### INPUT RECORDS
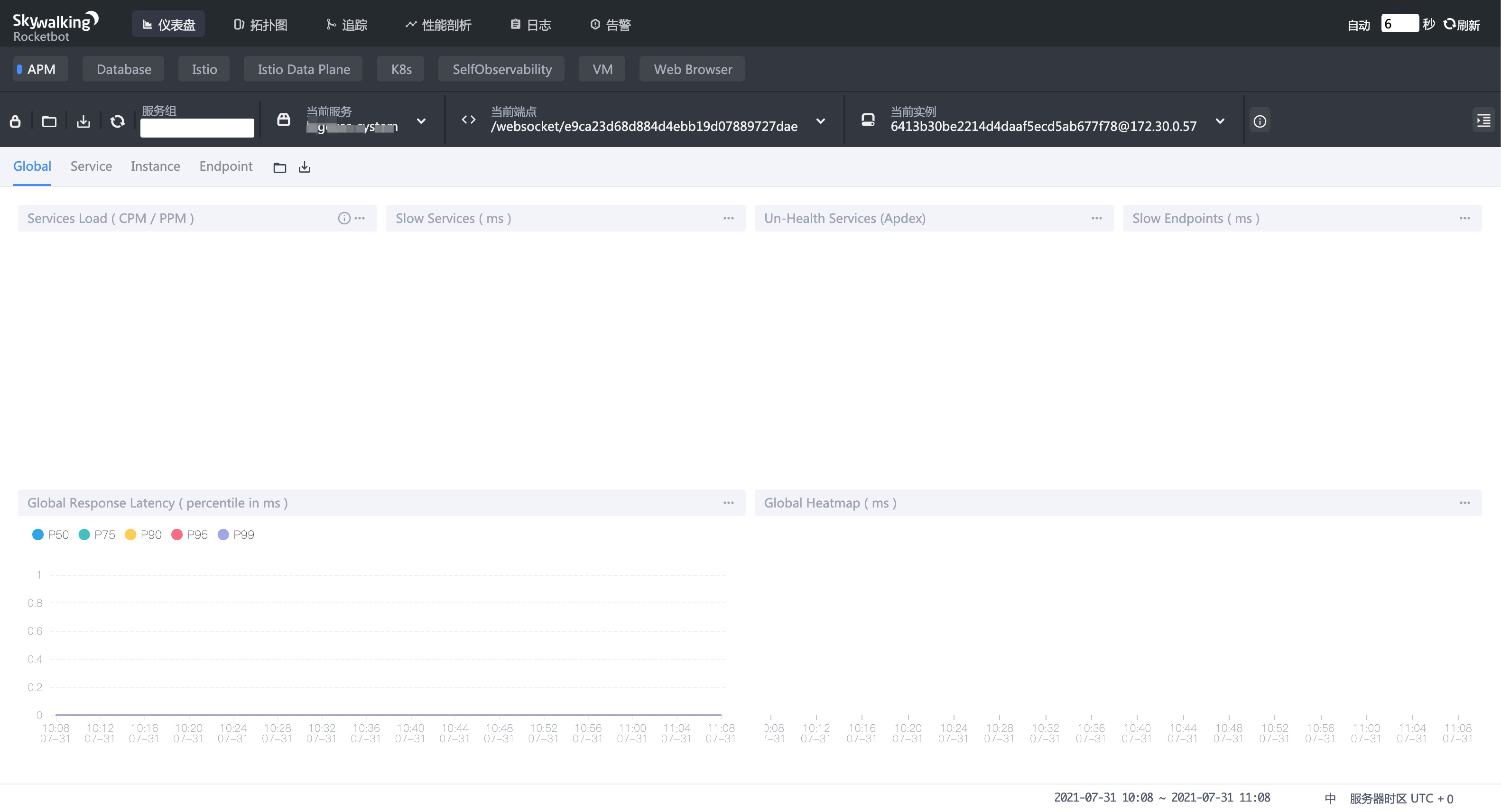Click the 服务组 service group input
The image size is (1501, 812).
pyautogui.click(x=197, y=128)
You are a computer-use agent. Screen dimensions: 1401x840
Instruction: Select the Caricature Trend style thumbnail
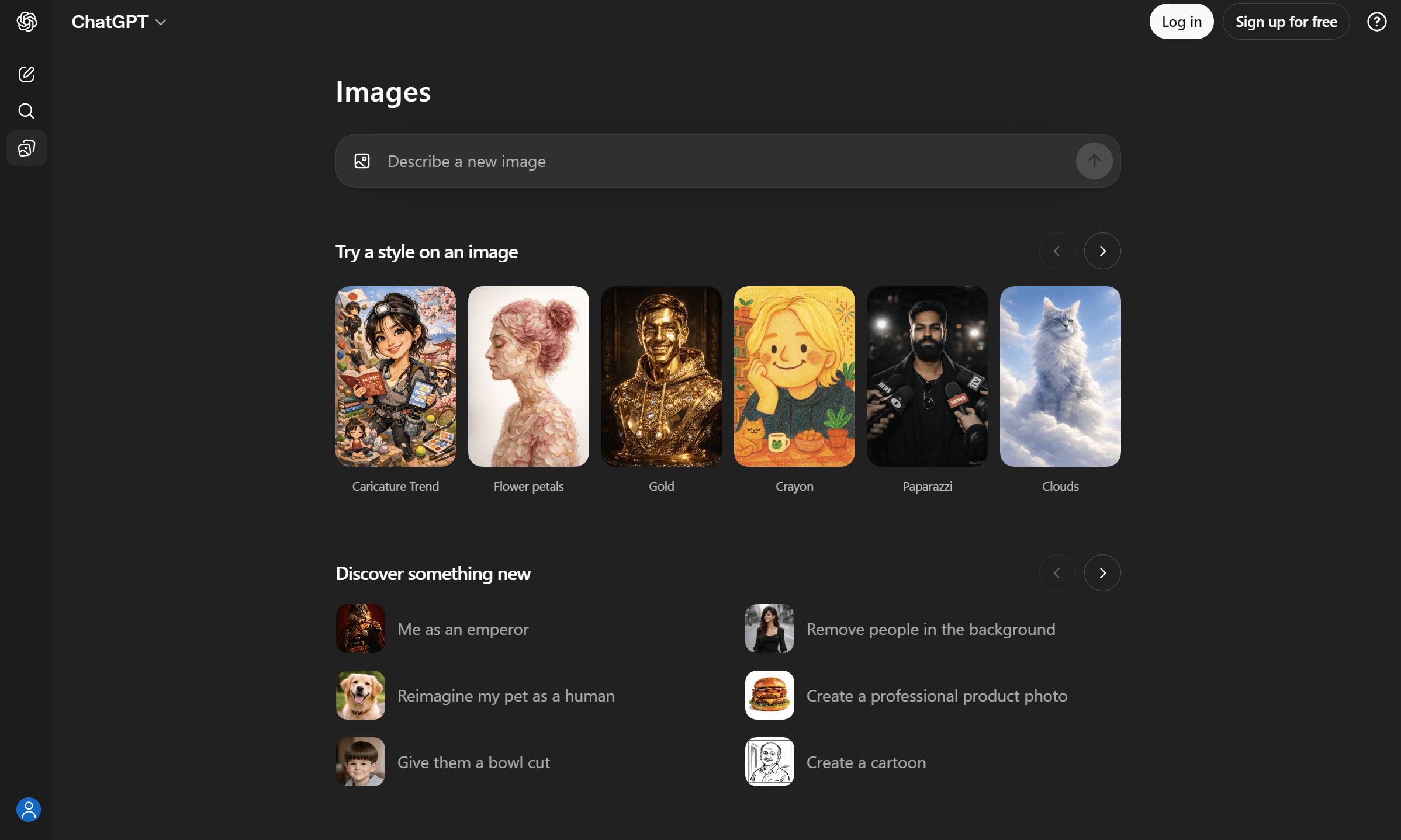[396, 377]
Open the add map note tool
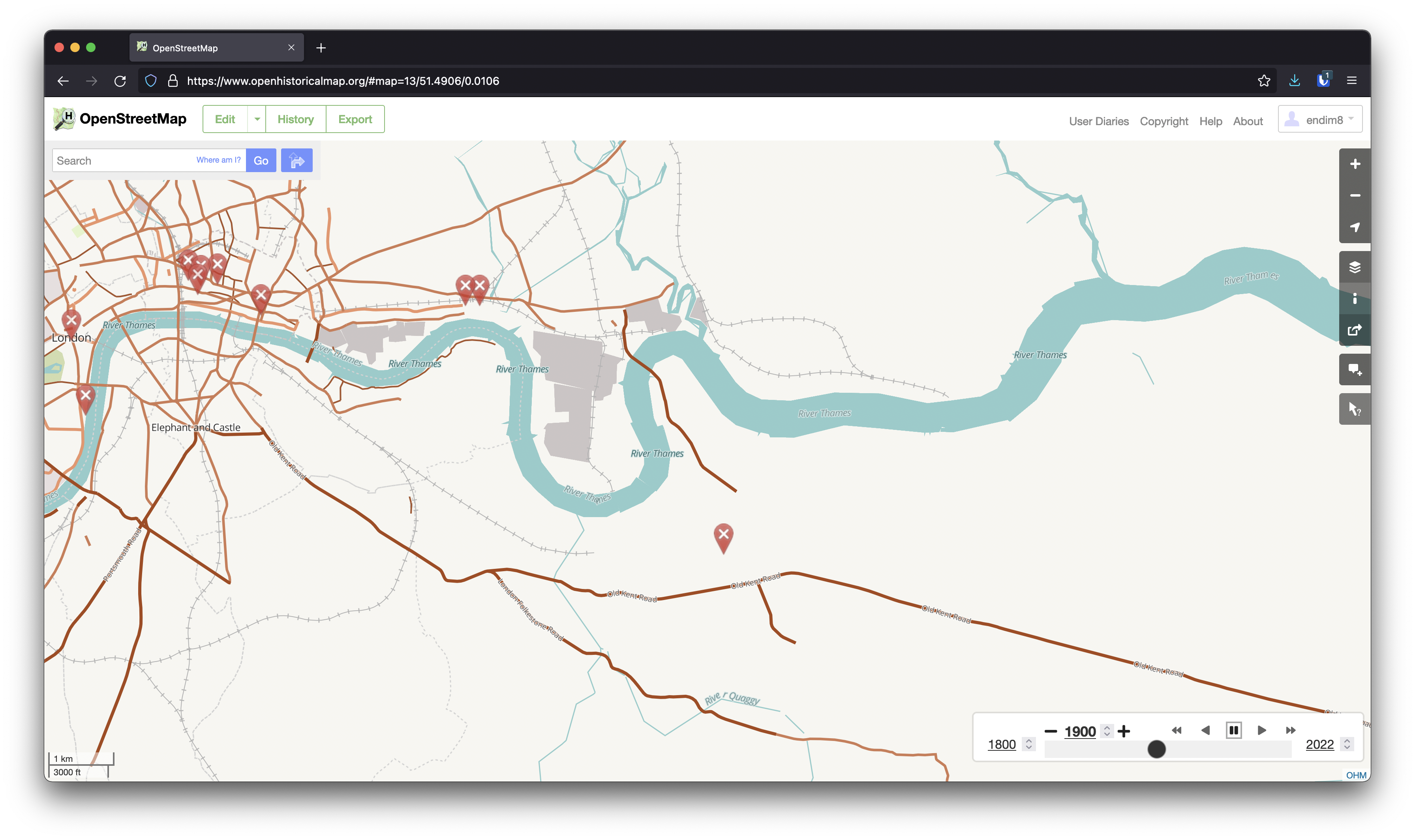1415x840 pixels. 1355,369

...

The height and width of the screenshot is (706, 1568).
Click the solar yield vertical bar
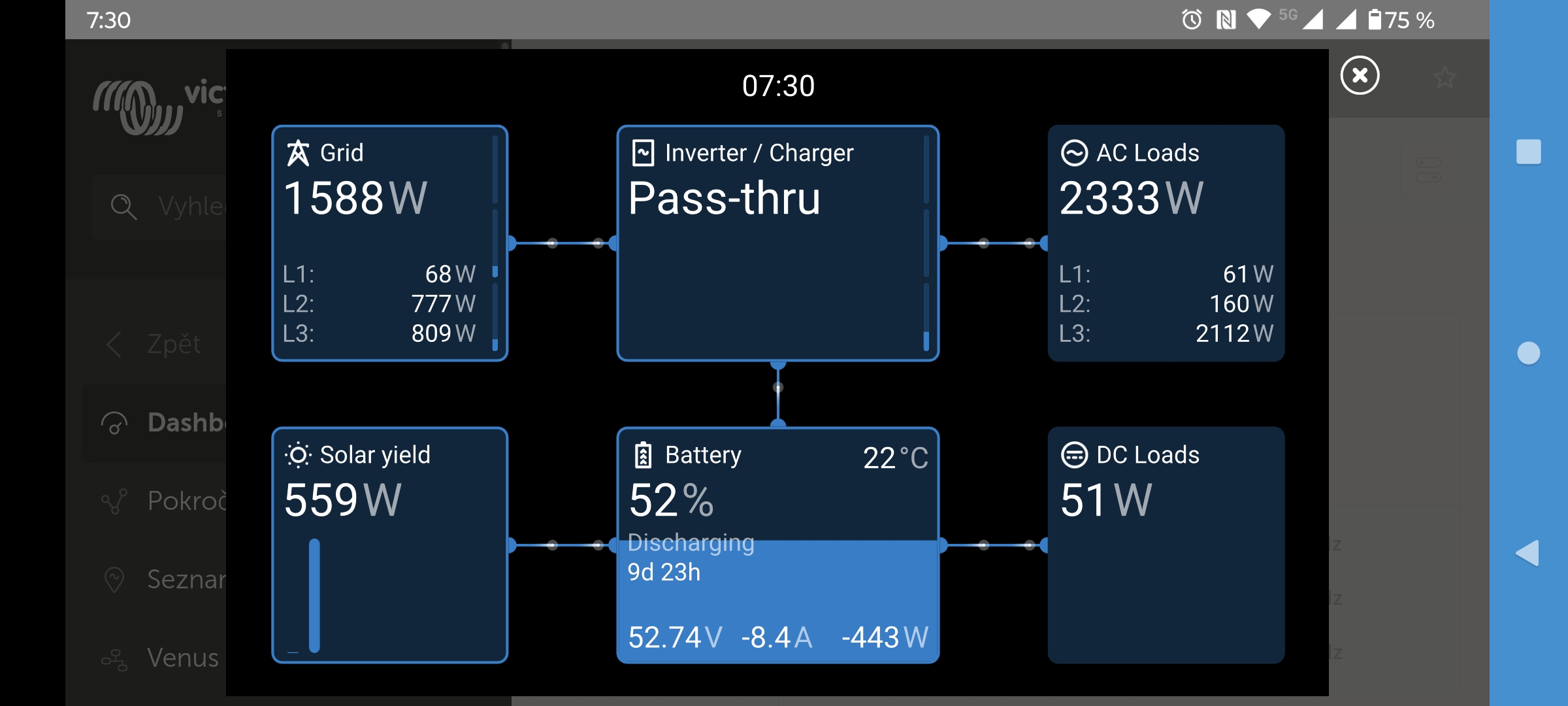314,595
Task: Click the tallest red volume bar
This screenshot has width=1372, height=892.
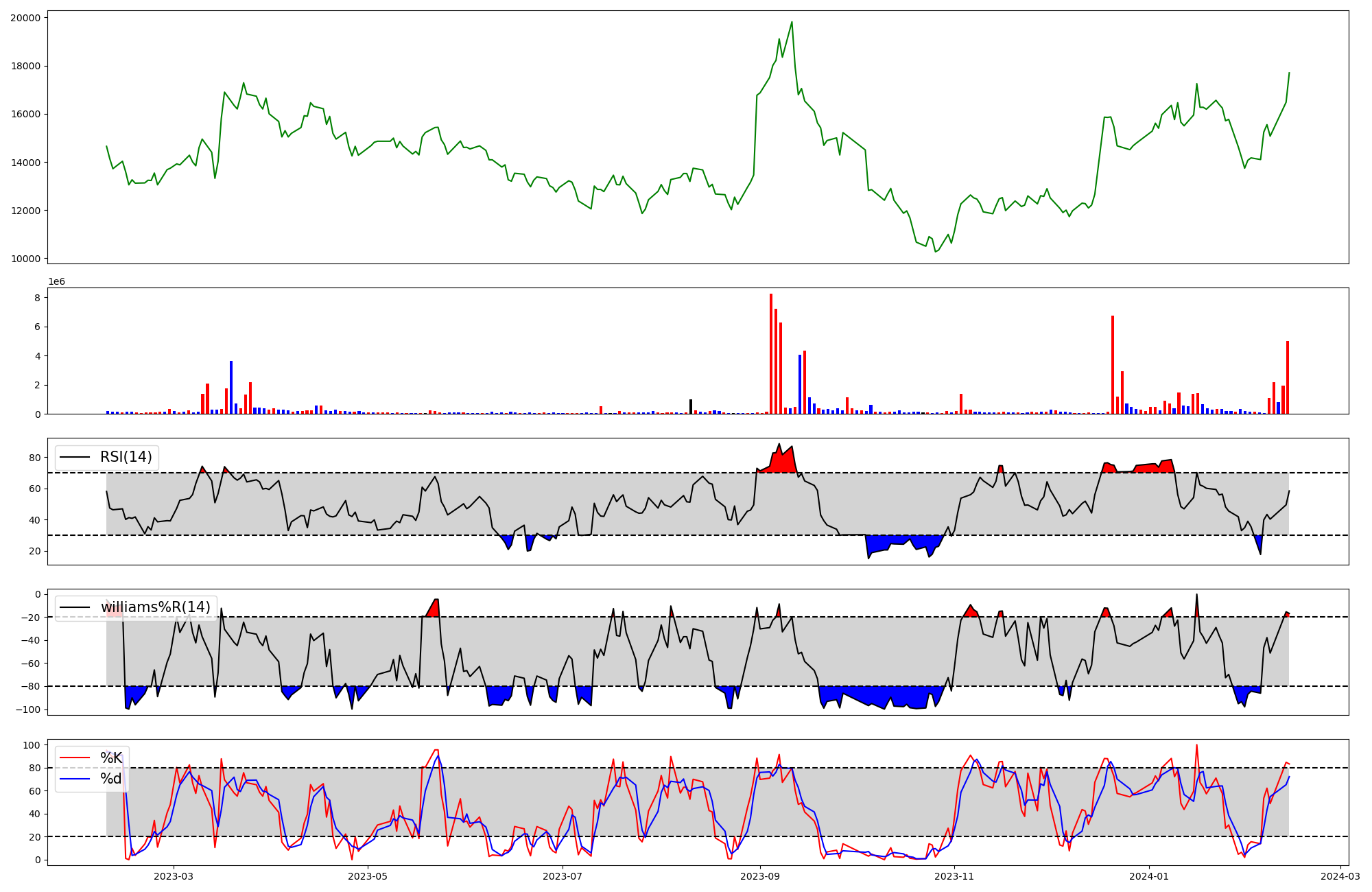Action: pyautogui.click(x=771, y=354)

--

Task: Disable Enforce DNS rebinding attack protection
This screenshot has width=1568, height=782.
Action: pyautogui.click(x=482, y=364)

### WHAT YOU HAVE TO DO
Check each line above for "Task" and please state only how many have it.

### WRITTEN SOLUTION
2